▶ _WHAT YOU NEED TO DO_
Please write out the data exactly, line by line.

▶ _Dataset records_
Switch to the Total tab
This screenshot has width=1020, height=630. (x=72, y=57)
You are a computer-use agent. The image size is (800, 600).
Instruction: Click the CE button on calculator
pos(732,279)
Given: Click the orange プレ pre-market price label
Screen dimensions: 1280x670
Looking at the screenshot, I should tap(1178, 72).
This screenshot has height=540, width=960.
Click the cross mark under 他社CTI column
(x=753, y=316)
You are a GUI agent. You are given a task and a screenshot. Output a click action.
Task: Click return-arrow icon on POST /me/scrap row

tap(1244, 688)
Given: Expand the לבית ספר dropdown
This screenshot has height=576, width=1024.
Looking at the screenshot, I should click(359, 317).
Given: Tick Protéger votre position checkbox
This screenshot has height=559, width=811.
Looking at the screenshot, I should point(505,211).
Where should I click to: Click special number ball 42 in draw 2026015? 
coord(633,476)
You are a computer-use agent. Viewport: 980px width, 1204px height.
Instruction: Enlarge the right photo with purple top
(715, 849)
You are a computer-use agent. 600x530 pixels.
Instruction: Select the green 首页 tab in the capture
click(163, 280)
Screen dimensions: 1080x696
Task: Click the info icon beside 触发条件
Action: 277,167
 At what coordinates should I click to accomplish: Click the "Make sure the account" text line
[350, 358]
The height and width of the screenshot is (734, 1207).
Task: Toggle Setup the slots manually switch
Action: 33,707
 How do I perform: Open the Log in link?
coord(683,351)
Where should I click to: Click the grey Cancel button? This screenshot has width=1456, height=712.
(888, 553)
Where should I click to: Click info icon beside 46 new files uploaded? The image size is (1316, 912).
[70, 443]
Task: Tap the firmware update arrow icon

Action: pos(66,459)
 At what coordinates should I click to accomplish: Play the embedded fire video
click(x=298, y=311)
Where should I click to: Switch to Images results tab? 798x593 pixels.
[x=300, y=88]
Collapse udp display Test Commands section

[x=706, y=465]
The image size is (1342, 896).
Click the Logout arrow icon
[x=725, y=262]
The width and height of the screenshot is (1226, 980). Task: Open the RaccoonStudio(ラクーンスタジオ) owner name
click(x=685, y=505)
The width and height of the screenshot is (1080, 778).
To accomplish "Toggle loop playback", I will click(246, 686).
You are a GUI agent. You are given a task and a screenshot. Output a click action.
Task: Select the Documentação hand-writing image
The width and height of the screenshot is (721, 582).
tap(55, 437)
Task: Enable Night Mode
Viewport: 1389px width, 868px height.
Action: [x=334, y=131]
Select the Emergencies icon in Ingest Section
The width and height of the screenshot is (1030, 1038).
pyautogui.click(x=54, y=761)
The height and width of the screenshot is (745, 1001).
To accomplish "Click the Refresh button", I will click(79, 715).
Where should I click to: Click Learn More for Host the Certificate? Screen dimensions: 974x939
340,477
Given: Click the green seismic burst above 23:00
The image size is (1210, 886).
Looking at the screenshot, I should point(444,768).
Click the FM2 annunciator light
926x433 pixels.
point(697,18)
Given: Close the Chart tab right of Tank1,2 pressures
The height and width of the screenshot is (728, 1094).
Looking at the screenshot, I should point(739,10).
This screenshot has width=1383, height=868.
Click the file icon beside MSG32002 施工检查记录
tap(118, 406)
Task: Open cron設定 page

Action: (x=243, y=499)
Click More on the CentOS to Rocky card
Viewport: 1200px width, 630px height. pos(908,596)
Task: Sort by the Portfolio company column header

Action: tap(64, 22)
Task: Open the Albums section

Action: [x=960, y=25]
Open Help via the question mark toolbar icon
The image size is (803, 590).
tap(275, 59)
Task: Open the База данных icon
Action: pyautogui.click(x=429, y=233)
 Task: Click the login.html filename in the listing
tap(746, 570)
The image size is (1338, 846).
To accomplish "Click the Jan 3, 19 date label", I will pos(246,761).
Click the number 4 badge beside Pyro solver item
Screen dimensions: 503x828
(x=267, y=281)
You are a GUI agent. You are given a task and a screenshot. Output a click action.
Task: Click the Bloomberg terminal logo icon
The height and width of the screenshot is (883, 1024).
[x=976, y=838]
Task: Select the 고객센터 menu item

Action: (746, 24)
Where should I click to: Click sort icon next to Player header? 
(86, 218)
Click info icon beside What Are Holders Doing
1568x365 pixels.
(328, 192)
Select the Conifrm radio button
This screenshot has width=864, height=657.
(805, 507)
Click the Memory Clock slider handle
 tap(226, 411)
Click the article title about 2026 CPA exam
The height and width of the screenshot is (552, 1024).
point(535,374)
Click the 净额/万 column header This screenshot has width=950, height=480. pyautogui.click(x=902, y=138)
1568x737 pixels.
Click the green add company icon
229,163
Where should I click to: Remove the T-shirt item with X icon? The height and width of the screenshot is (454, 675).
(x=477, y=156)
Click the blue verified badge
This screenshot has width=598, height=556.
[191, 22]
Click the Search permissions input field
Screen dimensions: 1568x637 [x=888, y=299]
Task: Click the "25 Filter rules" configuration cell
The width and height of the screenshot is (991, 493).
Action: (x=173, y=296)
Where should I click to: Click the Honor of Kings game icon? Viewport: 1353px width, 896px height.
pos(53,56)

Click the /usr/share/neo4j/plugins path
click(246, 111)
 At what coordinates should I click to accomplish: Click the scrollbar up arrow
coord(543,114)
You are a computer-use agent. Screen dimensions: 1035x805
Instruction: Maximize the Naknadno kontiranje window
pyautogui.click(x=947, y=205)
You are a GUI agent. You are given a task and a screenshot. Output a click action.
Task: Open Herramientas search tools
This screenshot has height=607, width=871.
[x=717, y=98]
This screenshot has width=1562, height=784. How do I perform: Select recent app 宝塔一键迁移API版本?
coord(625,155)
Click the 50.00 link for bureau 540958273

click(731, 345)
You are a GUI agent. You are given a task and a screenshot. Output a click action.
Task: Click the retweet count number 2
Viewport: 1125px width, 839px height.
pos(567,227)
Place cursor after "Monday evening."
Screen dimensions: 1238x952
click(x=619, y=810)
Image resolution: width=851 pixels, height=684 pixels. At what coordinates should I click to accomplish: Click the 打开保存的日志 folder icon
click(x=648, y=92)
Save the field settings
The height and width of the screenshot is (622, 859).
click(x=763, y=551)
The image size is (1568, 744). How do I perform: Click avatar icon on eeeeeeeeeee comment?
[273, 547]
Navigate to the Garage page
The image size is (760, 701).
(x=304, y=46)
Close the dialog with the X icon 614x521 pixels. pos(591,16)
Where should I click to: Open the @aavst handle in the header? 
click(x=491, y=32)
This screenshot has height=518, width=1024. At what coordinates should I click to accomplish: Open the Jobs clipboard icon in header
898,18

▶ _RESPONSE TO THE TASK_
Switch to the Total tab
This screenshot has width=1020, height=630. (x=72, y=57)
You are a computer-use agent. The image size is (800, 600).
Instruction: Click the CE button on calculator
pos(732,279)
Given: Click the orange プレ pre-market price label
Screen dimensions: 1280x670
Looking at the screenshot, I should tap(1178, 72).
This screenshot has height=540, width=960.
Click the cross mark under 他社CTI column
(x=753, y=316)
You are a GUI agent. You are given a task and a screenshot. Output a click action.
Task: Click return-arrow icon on POST /me/scrap row

tap(1244, 688)
Given: Expand the לבית ספר dropdown
This screenshot has height=576, width=1024.
Looking at the screenshot, I should click(359, 317).
Given: Tick Protéger votre position checkbox
This screenshot has height=559, width=811.
Looking at the screenshot, I should point(505,211).
Where should I click to: Click special number ball 42 in draw 2026015? 
coord(633,476)
You are a computer-use agent. Viewport: 980px width, 1204px height.
Instruction: Enlarge the right photo with purple top
(715, 849)
You are a computer-use agent. 600x530 pixels.
Instruction: Select the green 首页 tab in the capture
click(163, 280)
Screen dimensions: 1080x696
Task: Click the info icon beside 触发条件
Action: 277,167
 At what coordinates should I click to accomplish: Click the "Make sure the account" text line
[350, 358]
The height and width of the screenshot is (734, 1207).
Task: Toggle Setup the slots manually switch
Action: 33,707
 How do I perform: Open the Log in link?
coord(683,351)
Where should I click to: Click the grey Cancel button? This screenshot has width=1456, height=712.
(888, 553)
Where should I click to: Click info icon beside 46 new files uploaded? The image size is (1316, 912).
[70, 443]
Task: Tap the firmware update arrow icon

Action: pos(66,459)
 At what coordinates should I click to accomplish: Play the embedded fire video
click(x=298, y=311)
Where should I click to: Switch to Images results tab? 798x593 pixels.
[x=300, y=88]
Collapse udp display Test Commands section

[x=706, y=465]
The image size is (1342, 896).
Click the Logout arrow icon
[x=725, y=262]
The width and height of the screenshot is (1226, 980). Task: Open the RaccoonStudio(ラクーンスタジオ) owner name
click(x=685, y=505)
The width and height of the screenshot is (1080, 778).
To accomplish "Toggle loop playback", I will click(246, 686).
You are a GUI agent. You are given a task and a screenshot. Output a click action.
Task: Select the Documentação hand-writing image
The width and height of the screenshot is (721, 582).
tap(55, 437)
Task: Enable Night Mode
Viewport: 1389px width, 868px height.
Action: [x=334, y=131]
Select the Emergencies icon in Ingest Section
The width and height of the screenshot is (1030, 1038).
pyautogui.click(x=54, y=761)
The height and width of the screenshot is (745, 1001).
To accomplish "Click the Refresh button", I will click(79, 715).
Where should I click to: Click Learn More for Host the Certificate? Screen dimensions: 974x939
340,477
Given: Click the green seismic burst above 23:00
The image size is (1210, 886).
Looking at the screenshot, I should point(444,768).
Click the FM2 annunciator light
926x433 pixels.
point(697,18)
Given: Close the Chart tab right of Tank1,2 pressures
The height and width of the screenshot is (728, 1094).
Looking at the screenshot, I should point(739,10).
This screenshot has width=1383, height=868.
Click the file icon beside MSG32002 施工检查记录
tap(118, 406)
Task: Open cron設定 page

Action: (x=243, y=499)
Click More on the CentOS to Rocky card
Viewport: 1200px width, 630px height. pos(908,596)
Task: Sort by the Portfolio company column header

Action: tap(64, 22)
Task: Open the Albums section

Action: [x=960, y=25]
Open Help via the question mark toolbar icon
The image size is (803, 590).
tap(275, 59)
Task: Open the База данных icon
Action: pyautogui.click(x=429, y=233)
 Task: Click the login.html filename in the listing
tap(746, 570)
The image size is (1338, 846).
To accomplish "Click the Jan 3, 19 date label", I will pos(246,761).
Click the number 4 badge beside Pyro solver item
Screen dimensions: 503x828
(x=267, y=281)
You are a GUI agent. You are given a task and a screenshot. Output a click action.
Task: Click the Bloomberg terminal logo icon
The height and width of the screenshot is (883, 1024).
[x=976, y=838]
Task: Select the 고객센터 menu item

Action: (746, 24)
Where should I click to: Click sort icon next to Player header? 
(86, 218)
Click info icon beside What Are Holders Doing
1568x365 pixels.
(328, 192)
Select the Conifrm radio button
This screenshot has width=864, height=657.
(805, 507)
Click the Memory Clock slider handle
 tap(226, 411)
Click the article title about 2026 CPA exam
The height and width of the screenshot is (552, 1024).
point(535,374)
Click the 净额/万 column header This screenshot has width=950, height=480. pyautogui.click(x=902, y=138)
1568x737 pixels.
Click the green add company icon
229,163
Where should I click to: Remove the T-shirt item with X icon? The height and width of the screenshot is (454, 675).
(x=477, y=156)
Click the blue verified badge
This screenshot has width=598, height=556.
[191, 22]
Click the Search permissions input field
Screen dimensions: 1568x637 [x=888, y=299]
Task: Click the "25 Filter rules" configuration cell
The width and height of the screenshot is (991, 493).
Action: (x=173, y=296)
Where should I click to: Click the Honor of Kings game icon? Viewport: 1353px width, 896px height.
pos(53,56)

Click the /usr/share/neo4j/plugins path
click(246, 111)
 At what coordinates should I click to accomplish: Click the scrollbar up arrow
coord(543,114)
You are a computer-use agent. Screen dimensions: 1035x805
Instruction: Maximize the Naknadno kontiranje window
pyautogui.click(x=947, y=205)
You are a GUI agent. You are given a task and a screenshot. Output a click action.
Task: Open Herramientas search tools
This screenshot has height=607, width=871.
[x=717, y=98]
This screenshot has width=1562, height=784. How do I perform: Select recent app 宝塔一键迁移API版本?
coord(625,155)
Click the 50.00 link for bureau 540958273

click(731, 345)
You are a GUI agent. You are given a task and a screenshot. Output a click action.
Task: Click the retweet count number 2
Viewport: 1125px width, 839px height.
pos(567,227)
Place cursor after "Monday evening."
Screen dimensions: 1238x952
click(x=619, y=810)
Image resolution: width=851 pixels, height=684 pixels. At what coordinates should I click to accomplish: Click the 打开保存的日志 folder icon
click(x=648, y=92)
Save the field settings
The height and width of the screenshot is (622, 859).
click(x=763, y=551)
The image size is (1568, 744). How do I perform: Click avatar icon on eeeeeeeeeee comment?
[273, 547]
Navigate to the Garage page
The image size is (760, 701).
(x=304, y=46)
Close the dialog with the X icon 614x521 pixels. pos(591,16)
Where should I click to: Open the @aavst handle in the header? 
click(x=491, y=32)
This screenshot has height=518, width=1024. At what coordinates should I click to accomplish: Open the Jobs clipboard icon in header
898,18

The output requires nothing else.